**Extract to read**.
On Presidents' Day, we honor our nation’s presidents, but we typically don’t look to them for business help and advice (unless it’s extending more government loans or incentives). But, there is actually a lot we can learn from two of our most well-known leaders.
As small business owners, we are especially familiar with George Washington and Abraham Lincoln since they appear on our money. And here are four lessons business owners can learn from these two presidents:
1. Solve customers’ problems. Washington was a marijuana farmer. In the late 1700s, pot was actually grown for hemp and soil stabilization (at least, this is what Washington told everyone). Hemp was used for textiles, paper, and medicine. In fact, the Declaration of Independence was written on hemp paper. Washington also ran many other businesses including a large fishery and one of the biggest whiskey distilleries in the country. Lincoln owned a general store. In the 1830s, these stores were the only places that offered a wide variety of goods for farms and homes. Stores would also offer the farmers credit based on how good the next year’s crop was projected to be. (Note: Do not follow this last piece of advice since Lincoln went out of business.)

**Prompt**. Name every business the Presidents' Day text says Washington or Lincoln ran or owned.

**Provided material**.

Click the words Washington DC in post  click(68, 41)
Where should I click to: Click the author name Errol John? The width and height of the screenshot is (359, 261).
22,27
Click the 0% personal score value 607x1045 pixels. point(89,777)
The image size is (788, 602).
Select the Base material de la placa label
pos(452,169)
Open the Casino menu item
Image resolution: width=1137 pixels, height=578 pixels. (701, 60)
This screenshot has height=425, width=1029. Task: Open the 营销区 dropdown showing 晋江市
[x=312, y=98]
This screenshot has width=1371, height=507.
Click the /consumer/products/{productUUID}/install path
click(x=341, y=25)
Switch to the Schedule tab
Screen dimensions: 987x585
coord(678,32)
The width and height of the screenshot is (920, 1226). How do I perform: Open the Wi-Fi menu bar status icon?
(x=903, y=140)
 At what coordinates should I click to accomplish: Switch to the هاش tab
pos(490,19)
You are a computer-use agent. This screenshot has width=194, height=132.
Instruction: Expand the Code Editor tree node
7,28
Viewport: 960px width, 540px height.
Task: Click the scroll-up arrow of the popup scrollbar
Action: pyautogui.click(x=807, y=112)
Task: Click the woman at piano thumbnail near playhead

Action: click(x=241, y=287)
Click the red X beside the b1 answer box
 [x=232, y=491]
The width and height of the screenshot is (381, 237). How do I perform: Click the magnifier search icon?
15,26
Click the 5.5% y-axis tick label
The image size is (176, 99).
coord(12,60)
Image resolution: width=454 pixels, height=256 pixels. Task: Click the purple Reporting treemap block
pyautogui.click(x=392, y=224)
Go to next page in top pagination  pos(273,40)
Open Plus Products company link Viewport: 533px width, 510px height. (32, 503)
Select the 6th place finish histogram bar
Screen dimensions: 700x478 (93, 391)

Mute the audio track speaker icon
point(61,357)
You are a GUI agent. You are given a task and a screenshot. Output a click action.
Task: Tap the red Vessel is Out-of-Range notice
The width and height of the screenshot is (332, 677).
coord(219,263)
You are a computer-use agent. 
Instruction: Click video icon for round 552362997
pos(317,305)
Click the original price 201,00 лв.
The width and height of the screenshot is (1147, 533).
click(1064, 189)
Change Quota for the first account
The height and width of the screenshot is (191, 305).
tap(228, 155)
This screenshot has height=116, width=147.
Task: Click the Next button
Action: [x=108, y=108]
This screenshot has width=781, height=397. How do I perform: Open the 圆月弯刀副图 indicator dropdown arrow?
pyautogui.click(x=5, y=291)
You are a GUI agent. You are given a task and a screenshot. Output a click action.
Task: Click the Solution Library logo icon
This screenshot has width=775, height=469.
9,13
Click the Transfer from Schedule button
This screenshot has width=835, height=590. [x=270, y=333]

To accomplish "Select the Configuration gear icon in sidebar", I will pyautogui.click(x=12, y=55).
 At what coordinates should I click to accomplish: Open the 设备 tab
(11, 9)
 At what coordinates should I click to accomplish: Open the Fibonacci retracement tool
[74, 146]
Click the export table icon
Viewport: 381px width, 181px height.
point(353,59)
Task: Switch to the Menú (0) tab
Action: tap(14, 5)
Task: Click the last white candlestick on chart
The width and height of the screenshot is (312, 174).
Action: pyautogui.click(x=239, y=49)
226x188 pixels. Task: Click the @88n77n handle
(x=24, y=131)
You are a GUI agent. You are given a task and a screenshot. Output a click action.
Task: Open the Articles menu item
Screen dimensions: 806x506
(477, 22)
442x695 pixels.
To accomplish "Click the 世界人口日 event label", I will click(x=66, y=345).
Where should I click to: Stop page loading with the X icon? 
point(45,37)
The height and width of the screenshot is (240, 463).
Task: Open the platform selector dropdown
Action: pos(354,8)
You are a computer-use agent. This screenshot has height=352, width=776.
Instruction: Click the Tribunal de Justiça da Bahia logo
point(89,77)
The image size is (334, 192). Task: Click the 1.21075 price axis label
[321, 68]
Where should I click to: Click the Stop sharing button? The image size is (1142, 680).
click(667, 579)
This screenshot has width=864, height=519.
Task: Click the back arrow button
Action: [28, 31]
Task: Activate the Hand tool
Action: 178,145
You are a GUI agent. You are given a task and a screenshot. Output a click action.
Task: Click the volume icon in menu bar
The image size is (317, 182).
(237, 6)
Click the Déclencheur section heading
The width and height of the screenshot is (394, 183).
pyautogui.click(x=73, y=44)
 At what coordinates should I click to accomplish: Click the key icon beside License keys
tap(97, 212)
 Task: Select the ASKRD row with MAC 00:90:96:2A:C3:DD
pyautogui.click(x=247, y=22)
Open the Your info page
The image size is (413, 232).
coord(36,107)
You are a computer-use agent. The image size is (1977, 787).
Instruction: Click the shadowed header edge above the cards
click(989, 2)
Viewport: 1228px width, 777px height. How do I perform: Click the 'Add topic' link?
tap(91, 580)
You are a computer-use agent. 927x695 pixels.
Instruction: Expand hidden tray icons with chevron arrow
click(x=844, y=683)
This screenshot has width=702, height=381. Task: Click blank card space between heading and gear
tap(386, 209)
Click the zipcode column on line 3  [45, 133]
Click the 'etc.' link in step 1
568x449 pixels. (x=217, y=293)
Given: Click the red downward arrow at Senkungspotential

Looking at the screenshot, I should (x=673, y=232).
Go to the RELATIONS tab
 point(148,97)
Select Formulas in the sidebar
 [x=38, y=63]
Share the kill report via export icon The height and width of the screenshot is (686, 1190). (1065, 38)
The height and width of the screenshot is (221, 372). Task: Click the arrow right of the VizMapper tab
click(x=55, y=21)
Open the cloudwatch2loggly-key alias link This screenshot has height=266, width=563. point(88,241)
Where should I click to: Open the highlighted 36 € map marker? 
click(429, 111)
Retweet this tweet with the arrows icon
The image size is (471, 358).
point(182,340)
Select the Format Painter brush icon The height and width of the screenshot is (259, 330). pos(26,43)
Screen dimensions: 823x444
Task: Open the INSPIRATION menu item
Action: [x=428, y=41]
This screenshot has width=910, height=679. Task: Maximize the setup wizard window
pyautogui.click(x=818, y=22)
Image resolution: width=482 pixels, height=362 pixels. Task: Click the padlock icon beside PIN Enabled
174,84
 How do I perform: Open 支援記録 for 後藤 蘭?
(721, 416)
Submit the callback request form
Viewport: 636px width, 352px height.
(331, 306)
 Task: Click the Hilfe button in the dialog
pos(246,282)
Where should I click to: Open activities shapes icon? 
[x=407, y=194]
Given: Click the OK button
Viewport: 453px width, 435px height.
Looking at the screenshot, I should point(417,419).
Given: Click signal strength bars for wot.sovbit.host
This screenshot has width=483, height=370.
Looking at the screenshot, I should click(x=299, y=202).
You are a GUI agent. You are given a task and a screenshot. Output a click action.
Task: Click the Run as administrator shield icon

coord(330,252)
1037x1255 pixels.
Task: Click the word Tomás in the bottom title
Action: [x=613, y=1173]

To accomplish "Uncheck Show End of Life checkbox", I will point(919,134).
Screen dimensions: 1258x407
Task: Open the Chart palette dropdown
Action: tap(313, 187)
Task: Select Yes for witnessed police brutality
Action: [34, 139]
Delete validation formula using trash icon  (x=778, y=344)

**Solution to this problem**.
- Washington's marijuana farm (grown for hemp and soil stabilization)
- Washington's large fishery
- Washington's whiskey distillery, one of the biggest in the country
- Lincoln's general store